SELECTED EXCERPT:
* * * * * * * * *

March Bistro Excitement -- Round Two Commentary
- Freudian Slip Staff
- Apr 6, 2017
- 3 min read

Sports editor, Maddy Doyle, sits down with editors and writers from The Freudian Slip to discuss the second round of March Excitement -- Bistro. Vote now in the final round! https://goo.gl/forms/MJWVMXPiaSANUyPf2
Match 1: Pizzarita (1) vs. Chicken Tenders (9)
Maddy Doyle, Sports Editor: I just had a pizzarita for the first time. It had meat in it. Which is unfortunate because I’m a vegetarian.
Carly Dills, Arts & Culture Editor: No you’re not.
Maddy: I am! I’m putting effort in.
Emily Denny, Editor-in-Chief: I’m surprised by how close it is.
Emily Buza, Staff Writer: Yeah.
Carly: Yeah, me too.
Carly: So… Cjhken tenders v. poizzrita
[Everyone laughs at Denny’s poor keyboard skills]
Emily: Which one won again?
Carly: Pizzaritas had an underdog story. They were gone. There was a swing to pull them back. How could they lose after that?
Maddy: Isn’t that what the Patriots did?
Emily: Pizzaritas continue to kill me so…
Denny: How do they kill you?
Emily: I HAVE FOOD ALLERGIES.
Annie Kaplan, Staff Writer: That’s narcissistic. Not everyone is voting in your interest.
Emily: Other people have food allergies, not specifically me.
Match 2: Mediterranean Grilled Cheese (4) vs. Caprese Panini (5)

* * * * * * * * *

EXTRACTED DATA:
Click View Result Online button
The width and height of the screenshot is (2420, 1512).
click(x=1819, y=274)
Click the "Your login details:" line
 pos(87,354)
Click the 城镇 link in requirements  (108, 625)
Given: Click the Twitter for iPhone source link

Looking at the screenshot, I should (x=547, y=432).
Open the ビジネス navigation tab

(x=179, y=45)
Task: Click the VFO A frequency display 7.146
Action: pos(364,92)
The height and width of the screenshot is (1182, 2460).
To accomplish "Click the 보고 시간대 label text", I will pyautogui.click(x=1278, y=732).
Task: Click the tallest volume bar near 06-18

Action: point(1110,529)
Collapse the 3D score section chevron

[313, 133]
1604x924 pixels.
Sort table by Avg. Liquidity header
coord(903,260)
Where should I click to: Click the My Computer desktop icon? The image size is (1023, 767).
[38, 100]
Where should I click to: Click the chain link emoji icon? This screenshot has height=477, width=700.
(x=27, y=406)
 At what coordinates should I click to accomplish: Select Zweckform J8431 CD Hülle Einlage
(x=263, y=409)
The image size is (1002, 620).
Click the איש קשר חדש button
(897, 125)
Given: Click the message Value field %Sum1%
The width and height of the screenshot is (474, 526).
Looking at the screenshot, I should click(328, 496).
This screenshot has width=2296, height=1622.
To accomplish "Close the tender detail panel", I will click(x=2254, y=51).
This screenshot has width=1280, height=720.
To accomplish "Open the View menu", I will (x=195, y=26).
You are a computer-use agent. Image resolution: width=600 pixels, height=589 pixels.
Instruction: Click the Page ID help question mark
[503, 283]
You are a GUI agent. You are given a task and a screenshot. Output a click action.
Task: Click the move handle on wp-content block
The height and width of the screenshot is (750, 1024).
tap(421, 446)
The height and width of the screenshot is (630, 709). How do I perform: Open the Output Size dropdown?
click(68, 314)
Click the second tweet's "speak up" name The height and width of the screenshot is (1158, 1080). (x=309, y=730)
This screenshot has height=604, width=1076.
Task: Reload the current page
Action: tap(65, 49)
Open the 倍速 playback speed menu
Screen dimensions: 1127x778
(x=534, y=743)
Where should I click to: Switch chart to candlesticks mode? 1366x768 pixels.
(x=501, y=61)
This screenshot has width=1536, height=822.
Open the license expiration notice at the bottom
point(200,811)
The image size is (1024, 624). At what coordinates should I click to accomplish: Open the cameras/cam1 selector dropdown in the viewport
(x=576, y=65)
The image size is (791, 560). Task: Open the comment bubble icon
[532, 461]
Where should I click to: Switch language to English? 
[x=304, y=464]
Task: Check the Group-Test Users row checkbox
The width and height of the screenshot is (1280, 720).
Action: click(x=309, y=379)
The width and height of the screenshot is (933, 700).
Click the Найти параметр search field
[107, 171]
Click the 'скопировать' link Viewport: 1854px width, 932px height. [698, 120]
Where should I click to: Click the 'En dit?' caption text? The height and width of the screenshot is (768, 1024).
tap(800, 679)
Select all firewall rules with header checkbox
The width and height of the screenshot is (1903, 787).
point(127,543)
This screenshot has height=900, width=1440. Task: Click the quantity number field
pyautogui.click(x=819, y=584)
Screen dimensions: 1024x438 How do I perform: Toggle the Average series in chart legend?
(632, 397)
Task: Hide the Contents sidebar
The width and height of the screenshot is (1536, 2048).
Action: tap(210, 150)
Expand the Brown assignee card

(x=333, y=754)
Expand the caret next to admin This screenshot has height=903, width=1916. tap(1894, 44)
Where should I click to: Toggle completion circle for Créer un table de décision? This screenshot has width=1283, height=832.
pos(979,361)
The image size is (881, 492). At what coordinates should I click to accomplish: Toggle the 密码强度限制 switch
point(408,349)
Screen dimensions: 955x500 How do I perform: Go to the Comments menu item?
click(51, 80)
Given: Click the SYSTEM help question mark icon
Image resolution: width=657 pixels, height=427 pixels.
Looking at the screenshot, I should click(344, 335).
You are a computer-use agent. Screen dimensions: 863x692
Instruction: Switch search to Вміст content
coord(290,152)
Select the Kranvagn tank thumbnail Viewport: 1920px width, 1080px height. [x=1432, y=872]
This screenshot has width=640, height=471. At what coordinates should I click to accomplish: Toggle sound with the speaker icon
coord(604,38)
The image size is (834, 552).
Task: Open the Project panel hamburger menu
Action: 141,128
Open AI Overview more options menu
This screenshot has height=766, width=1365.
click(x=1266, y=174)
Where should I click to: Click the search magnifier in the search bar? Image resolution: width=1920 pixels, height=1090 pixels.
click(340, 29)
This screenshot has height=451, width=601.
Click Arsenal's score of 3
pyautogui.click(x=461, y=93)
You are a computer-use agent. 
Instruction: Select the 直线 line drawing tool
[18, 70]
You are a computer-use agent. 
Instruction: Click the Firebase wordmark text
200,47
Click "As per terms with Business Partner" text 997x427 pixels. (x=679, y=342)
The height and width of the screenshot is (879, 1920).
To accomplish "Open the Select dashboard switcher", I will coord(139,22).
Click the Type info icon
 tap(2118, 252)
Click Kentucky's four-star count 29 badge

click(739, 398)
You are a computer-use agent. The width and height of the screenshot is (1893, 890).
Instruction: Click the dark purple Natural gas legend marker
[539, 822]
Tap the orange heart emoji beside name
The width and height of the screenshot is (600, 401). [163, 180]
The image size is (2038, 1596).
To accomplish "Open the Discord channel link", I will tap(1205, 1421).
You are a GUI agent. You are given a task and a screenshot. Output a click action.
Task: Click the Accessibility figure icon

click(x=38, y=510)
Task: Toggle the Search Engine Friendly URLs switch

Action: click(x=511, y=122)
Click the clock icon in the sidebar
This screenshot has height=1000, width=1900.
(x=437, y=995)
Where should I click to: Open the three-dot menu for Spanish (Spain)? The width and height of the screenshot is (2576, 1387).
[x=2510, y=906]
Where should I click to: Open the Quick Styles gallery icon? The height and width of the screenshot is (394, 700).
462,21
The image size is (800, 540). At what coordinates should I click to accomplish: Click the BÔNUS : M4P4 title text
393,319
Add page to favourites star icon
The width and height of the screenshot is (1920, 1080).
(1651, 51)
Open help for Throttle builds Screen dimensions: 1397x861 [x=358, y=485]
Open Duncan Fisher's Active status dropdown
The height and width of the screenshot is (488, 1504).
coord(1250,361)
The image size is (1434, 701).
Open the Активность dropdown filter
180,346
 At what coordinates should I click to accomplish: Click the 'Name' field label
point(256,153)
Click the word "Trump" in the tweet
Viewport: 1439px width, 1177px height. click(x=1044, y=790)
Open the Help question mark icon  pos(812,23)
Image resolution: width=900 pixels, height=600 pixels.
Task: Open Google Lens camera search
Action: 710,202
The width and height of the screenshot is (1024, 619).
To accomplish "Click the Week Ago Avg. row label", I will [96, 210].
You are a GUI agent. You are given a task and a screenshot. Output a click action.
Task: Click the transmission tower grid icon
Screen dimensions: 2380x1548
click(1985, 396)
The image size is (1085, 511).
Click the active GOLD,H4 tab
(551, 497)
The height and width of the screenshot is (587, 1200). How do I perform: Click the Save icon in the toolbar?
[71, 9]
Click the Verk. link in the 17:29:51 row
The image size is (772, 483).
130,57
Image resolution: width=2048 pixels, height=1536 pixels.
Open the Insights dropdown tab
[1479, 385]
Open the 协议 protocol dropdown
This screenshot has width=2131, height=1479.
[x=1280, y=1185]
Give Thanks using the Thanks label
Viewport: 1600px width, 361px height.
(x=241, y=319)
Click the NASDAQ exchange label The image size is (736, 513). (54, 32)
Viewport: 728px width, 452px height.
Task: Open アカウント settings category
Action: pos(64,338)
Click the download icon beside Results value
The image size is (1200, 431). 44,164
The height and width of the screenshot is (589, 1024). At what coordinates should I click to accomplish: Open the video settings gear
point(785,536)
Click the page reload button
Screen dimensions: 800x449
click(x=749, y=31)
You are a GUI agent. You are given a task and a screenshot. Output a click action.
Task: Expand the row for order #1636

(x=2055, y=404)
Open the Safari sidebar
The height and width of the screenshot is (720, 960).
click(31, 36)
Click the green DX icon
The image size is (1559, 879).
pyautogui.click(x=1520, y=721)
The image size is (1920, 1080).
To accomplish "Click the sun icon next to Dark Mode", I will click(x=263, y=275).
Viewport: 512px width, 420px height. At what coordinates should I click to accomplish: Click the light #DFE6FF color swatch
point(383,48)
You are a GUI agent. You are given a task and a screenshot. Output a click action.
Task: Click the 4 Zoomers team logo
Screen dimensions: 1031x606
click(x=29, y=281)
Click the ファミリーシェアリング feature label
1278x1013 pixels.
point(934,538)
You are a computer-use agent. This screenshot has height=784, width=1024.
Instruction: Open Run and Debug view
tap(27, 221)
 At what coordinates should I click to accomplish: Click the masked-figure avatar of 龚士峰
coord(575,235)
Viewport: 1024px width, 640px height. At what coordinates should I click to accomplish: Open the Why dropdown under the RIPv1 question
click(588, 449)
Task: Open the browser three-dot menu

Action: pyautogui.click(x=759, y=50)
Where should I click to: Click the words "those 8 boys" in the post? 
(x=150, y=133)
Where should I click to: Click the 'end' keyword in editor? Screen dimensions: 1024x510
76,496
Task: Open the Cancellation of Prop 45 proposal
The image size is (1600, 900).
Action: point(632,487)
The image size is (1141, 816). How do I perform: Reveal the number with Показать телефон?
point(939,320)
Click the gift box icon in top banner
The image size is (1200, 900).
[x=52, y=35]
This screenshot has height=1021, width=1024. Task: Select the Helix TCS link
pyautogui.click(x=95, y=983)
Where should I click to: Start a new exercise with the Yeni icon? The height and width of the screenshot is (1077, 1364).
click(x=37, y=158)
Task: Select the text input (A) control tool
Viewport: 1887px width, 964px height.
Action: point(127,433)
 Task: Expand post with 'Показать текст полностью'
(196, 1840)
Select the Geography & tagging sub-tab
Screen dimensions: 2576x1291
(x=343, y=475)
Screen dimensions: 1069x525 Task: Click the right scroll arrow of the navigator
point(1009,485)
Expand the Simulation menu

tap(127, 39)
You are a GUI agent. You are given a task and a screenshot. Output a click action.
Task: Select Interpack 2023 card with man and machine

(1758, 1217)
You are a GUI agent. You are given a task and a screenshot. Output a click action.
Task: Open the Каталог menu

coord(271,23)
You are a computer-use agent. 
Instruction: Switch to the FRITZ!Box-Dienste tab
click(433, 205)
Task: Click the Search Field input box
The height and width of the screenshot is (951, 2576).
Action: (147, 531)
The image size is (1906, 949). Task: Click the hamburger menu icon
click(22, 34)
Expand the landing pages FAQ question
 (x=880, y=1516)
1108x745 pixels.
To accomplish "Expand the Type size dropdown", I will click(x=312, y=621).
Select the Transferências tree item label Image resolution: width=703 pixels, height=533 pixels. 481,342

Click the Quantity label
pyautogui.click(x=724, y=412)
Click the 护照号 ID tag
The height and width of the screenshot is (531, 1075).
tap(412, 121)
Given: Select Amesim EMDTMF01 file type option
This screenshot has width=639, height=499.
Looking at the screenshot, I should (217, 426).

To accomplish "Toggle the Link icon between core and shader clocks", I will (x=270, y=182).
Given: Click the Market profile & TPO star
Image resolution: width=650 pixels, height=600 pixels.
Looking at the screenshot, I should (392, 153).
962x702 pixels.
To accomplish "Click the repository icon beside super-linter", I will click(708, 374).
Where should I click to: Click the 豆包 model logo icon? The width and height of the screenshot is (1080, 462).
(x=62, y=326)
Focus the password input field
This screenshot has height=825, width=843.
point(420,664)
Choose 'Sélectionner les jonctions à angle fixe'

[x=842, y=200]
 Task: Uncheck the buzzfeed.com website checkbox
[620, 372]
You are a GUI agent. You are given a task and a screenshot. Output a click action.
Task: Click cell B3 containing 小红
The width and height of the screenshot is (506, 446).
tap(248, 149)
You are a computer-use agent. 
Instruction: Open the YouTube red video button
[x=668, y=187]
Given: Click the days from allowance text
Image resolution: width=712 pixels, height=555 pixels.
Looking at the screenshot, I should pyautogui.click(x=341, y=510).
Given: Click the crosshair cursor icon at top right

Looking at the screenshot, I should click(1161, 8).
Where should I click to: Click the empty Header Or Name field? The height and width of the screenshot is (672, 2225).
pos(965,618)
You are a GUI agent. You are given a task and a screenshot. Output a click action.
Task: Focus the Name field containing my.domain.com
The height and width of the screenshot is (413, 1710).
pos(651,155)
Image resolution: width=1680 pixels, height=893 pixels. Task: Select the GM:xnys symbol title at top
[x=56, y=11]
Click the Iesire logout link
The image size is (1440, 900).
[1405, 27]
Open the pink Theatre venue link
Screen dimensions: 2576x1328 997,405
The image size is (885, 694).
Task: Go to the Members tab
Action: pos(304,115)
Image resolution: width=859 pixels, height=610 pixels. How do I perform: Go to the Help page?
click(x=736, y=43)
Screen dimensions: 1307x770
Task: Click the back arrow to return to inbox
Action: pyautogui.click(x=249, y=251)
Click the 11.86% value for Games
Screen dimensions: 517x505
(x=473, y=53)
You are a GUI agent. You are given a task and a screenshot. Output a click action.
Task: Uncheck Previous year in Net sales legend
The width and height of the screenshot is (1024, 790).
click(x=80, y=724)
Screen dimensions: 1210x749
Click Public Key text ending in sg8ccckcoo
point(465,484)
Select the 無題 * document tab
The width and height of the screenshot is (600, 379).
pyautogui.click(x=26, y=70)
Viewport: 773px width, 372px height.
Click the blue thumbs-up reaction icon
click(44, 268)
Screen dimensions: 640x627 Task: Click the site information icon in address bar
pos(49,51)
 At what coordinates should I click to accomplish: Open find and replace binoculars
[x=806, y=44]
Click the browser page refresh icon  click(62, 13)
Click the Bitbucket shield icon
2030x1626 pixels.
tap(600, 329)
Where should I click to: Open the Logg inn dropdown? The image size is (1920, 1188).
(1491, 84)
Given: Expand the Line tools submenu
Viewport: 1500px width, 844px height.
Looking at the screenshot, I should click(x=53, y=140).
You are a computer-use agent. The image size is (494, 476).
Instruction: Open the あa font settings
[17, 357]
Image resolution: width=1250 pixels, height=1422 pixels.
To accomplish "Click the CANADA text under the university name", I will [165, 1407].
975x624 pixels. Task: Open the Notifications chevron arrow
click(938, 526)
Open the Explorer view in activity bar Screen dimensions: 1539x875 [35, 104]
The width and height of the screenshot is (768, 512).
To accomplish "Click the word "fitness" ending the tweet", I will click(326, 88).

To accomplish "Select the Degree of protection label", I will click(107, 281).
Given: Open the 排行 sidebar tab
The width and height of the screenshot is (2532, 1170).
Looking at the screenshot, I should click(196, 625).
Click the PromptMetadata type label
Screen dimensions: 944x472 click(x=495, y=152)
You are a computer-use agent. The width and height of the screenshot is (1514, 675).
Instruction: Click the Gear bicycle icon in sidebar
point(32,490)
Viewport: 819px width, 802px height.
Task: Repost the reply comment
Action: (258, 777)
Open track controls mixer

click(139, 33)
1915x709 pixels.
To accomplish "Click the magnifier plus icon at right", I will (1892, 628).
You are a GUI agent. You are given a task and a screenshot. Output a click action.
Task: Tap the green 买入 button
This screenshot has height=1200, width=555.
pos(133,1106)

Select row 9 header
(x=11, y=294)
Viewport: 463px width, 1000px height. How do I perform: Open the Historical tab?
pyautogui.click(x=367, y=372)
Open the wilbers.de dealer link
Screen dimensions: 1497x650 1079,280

* * * * * * * * *

SET TASK 1: Render the records as a Markdown table with the columns "Row" and "Line", numbering each line and leaving out blank ones. Begin at the line that has "You are a computer-use agent. This" and stop after the line that has "coord(575,235)".
SET TASK 2: Carry on the round-two commentary on the campus bistro food bracket from the point where it stops.

ANSWER 1:
| Row | Line |
|---|---|
| 1 | You are a computer-use agent. This screenshot has height=784, width=1024. |
| 2 | Instruction: Open Run and Debug view |
| 3 | tap(27, 221) |
| 4 |  At what coordinates should I click to accomplish: Click the masked-figure avatar of 龚士峰 |
| 5 | coord(575,235) |

ANSWER 2:
Emily: WHICH ONE WON?
Carly: What’s in the med grilled cheese?
Annie: I’ve always been a fan of the mediterranean grilled cheese. But each time I’ve had one, I had to take a break for a while.
Carly: What’s in it?
Annie: It’s just a combination of pesto and tomato.
Ben Gessel, Staff Writer: That sounds like a caprese pannini
Emily: CONTROVERSY!
Maddy: So it’s a caprese panini that’s actually cooked.
Annie: Caprese Panini’s sit around all day getting cold and gross, the mediterranean grilled cheese is made to order.
Denny: That’s called a la minute when you make something to order.
Emily: Emily Denny has been watching top chef.
Maddy: I love top chef.
Denny: I’m still mad about Nicholas not giving up his immunity in season 11. That was some bullshit.
Maddy: Also, Padma went to Clark. She ate this food. We should get her vote.
Carly: There was a clarkie on the bachelorette. She was the bachelorette
Maddy: Oh my.
Emily: We got Freud, we got the bachelorette, we got Padma.
Denny: I would have Padma Lakshmi’s babies.
Match 3: Chicken Quesadilla (2) vs. Individually Packaged Egg (10)
Annie: I think the match-up here is the real circle of life. The chicken and the egg.
Maddy: WHICH WILL COME FIRST?
[Nobody laughs.]
Emily: Apparently the egg.
Denny: I can’t believe the egg is winning.
Emily: Seriously.
Carly: EGG EGG EGG EGG EGG EGG.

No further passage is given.